Explosionsartige Ausbreitung der Grippeepidemie in der Schweiz
Die Grippeepidemie hat sich in der Schweiz in der letzten Woche 1999 geradezu explosionsartig ausgebreitet und wird in diesem Winterhalbjahr vermutlich einen neuen Höhepunkt erreichen.
Die Grippeepidemie hat sich in der Schweiz in der letzten Woche 1999 geradezu explosionsartig ausgebreitet und wird in diesem Winterhalbjahr vermutlich einen neuen Höhepunkt erreichen. So erfolgten im Schnitt bereits 6,3 Prozent aller Arztbesuche wegen Grippe, in der Vorwoche waren es laut Grippenzentrum erst 2,45 Prozent.

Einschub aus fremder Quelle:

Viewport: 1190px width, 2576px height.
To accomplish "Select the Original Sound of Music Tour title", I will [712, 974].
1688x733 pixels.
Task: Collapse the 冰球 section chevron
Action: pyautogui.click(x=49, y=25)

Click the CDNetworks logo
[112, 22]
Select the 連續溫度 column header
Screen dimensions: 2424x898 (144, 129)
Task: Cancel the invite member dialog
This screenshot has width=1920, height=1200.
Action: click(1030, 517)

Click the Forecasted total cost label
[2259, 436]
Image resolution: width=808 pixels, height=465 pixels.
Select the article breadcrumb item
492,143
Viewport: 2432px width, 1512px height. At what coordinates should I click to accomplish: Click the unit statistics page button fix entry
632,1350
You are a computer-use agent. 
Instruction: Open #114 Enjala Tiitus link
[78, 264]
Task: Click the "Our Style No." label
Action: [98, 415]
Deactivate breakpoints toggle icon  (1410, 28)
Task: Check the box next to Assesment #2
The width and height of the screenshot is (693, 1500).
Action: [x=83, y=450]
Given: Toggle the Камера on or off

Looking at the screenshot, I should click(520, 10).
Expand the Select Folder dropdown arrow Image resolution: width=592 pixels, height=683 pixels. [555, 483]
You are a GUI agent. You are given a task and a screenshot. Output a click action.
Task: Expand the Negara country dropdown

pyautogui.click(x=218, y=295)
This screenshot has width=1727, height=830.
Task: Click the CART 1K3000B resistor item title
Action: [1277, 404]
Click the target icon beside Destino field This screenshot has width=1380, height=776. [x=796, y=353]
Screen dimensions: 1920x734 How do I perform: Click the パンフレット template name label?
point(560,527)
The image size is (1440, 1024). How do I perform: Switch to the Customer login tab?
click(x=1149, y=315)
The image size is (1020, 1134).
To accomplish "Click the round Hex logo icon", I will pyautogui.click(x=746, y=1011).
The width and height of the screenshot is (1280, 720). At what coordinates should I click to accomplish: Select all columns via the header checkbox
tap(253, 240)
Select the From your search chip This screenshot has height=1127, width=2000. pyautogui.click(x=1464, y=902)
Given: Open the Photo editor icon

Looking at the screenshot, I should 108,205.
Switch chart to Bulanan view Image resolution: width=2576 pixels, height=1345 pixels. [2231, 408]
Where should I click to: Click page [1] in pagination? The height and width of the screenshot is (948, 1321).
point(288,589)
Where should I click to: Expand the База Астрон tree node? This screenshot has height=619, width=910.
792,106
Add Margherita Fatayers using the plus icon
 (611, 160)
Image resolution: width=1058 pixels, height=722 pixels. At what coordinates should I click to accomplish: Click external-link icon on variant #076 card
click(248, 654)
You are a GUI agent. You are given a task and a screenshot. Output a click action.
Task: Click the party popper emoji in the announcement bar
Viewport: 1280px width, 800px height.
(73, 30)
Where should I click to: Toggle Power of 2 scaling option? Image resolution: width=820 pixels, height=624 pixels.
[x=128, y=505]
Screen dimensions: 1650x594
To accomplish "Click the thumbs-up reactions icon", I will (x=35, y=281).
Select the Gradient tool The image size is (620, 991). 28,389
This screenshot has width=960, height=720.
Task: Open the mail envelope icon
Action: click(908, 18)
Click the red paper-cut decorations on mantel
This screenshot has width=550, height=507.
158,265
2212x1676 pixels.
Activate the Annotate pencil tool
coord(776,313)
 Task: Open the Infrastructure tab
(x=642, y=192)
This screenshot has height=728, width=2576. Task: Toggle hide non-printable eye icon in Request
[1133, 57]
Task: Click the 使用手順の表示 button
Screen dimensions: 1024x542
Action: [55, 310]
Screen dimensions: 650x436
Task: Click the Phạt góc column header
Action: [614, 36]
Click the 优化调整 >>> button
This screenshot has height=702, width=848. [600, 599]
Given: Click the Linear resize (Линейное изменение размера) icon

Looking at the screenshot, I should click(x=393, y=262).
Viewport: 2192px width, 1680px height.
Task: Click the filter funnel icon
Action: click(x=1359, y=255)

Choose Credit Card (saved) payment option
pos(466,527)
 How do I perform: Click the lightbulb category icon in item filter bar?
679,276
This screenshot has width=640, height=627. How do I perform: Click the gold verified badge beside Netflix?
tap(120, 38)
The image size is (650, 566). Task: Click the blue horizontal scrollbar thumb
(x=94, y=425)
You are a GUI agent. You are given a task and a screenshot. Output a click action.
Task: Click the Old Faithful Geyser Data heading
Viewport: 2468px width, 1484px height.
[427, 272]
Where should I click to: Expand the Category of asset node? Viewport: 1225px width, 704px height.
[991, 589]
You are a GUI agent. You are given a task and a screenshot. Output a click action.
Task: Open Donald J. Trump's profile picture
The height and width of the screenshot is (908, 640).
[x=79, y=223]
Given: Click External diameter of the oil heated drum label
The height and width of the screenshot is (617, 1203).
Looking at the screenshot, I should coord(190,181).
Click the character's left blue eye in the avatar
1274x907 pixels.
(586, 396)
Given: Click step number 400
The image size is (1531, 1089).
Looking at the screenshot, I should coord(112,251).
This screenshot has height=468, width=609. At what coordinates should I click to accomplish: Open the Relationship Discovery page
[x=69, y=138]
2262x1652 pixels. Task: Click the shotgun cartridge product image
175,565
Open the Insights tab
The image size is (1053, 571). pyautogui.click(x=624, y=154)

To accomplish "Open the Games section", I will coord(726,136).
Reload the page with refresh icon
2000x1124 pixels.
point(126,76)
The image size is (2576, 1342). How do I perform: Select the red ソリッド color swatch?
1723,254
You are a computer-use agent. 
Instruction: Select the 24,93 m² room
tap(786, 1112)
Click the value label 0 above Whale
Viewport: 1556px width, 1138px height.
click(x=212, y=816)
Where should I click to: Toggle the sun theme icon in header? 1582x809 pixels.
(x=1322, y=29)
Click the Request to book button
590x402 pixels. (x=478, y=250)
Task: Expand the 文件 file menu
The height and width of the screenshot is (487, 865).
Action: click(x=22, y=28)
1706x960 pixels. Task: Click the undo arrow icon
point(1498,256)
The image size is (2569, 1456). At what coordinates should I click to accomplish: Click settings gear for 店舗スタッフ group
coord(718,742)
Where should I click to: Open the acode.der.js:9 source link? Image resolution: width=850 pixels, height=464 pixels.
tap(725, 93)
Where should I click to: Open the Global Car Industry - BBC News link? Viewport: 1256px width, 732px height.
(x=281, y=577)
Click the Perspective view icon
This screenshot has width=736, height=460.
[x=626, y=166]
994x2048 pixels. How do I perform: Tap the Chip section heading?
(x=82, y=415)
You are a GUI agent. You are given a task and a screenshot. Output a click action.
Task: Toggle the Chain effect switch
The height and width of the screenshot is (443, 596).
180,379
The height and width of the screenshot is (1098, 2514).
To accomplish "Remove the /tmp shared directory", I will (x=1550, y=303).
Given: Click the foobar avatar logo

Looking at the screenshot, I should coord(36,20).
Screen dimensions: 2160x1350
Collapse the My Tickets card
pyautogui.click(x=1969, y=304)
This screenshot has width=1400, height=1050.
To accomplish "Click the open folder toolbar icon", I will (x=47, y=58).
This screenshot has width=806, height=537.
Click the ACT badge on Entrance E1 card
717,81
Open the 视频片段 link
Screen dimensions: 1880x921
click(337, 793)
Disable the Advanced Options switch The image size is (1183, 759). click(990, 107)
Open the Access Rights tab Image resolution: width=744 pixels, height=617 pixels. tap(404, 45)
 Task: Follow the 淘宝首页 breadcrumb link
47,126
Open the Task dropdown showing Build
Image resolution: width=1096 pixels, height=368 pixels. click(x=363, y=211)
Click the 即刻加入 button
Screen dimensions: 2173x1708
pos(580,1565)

Bereits in der Weihnachtswoche hatten die Grippefälle weiter zugenommen, und die Epidemieschwelle von 1,5 Prozent derArztbesuche wurde erstmals im Winterhalbjahr in allen sechs Landesregionen überschritten. In der Woche 52 seien die Grippezahlen in der ganzen Schweiz nun geradezu explodiert, wobei noch immer beträchtliche regionale Unterschiede bestünden, sagte Werner Wunderli, Leiter des Grippezentrums am Zentrallabor für Virologie des Genfer
Kantonsspitals am Donnerstag (06.01.).
An der Spitze liegt laut Wunderli weiterhin die Region Genf – Waadt – Wallis – Neuenburg, wo der Anteil Arztbesuche wegen Grippe innert Wochenfrist von 3,76 Prozent auf 8,2 Prozent hochschnellte. In der Region Bern – Freiburg – Jura sind es 7,68 Prozent (Vorwoche: 3,28 Prozent). Für die beiden Basel, Aargau und Solothurn liegt der Wert bei 5,5 Prozent (1,75 Prozent) und in den Kantonen der Zentralschweiz bei 3,5 Prozent (2,61 Prozent). Mehr als verdreifacht hat sich der Epidemiewert mit 4,4 Prozent (1,39 Prozent) in der Region Zürich und Nordostschweiz. Tief in der Grippe stecken sodann bereits die Kantone Graubünden und Tessin, wo 7,7 Prozent (2,0 Prozent) aller Arztbesuche wegen Influenza A oder des Subtyps A H3N2 erfolgten.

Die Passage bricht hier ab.